Warm sunny days are the most likely time to see a slow worm in the garden; if you are fortunate you may spot one sunbathing on a warm surface like a path or curled up under a log pile. You can promote your garden to Slow Worms by catering for a few simple habitat requirements.

Patches of long shady grass are home to slugs and snails so will create an ideal hunting ground, the bigger the patch of grass the more slow worms you can support. Because they are cold blooded they rely on heat from the sun to gain energy so after feeding they will need somewhere to rest and warm up. By laying a small piece of tin, roofing felt or black plastic in a sunny position in your garden you will create a Slow Worm sun bed which they will regularly use to bask on or under, whilst recharging their batteries. These sheets of material offer a great way to observe slow worms in the garden as they will often congregate under warm objects. 

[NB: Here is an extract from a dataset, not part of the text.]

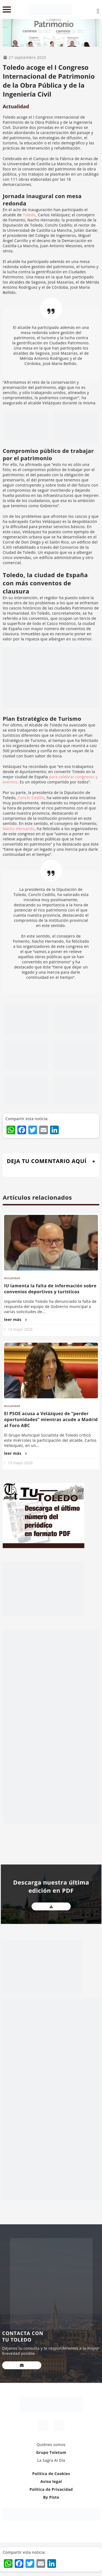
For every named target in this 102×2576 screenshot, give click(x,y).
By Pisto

A log pile and a compost heap are both highly prized additions to any garden, and very beneficial if you happen to be a Slow Worm. Log piles form a place of shelter from predators and may also contain a potential meal. A compost heap serves a similar role with the added bonus of generating heat from all the decomposing material.

Their greatest threat in the UK is the domestic cat as they have no natural defence other than to burrow into the soil or hide under logs and rocks. Pellets used against garden pests can also cause harm to Slow Worms and other species that predate on slugs and snails.

Did you know?

A male Slow Worm lived to the grand old age of 54 at Copenhagen Zoo from 1892 to 1946!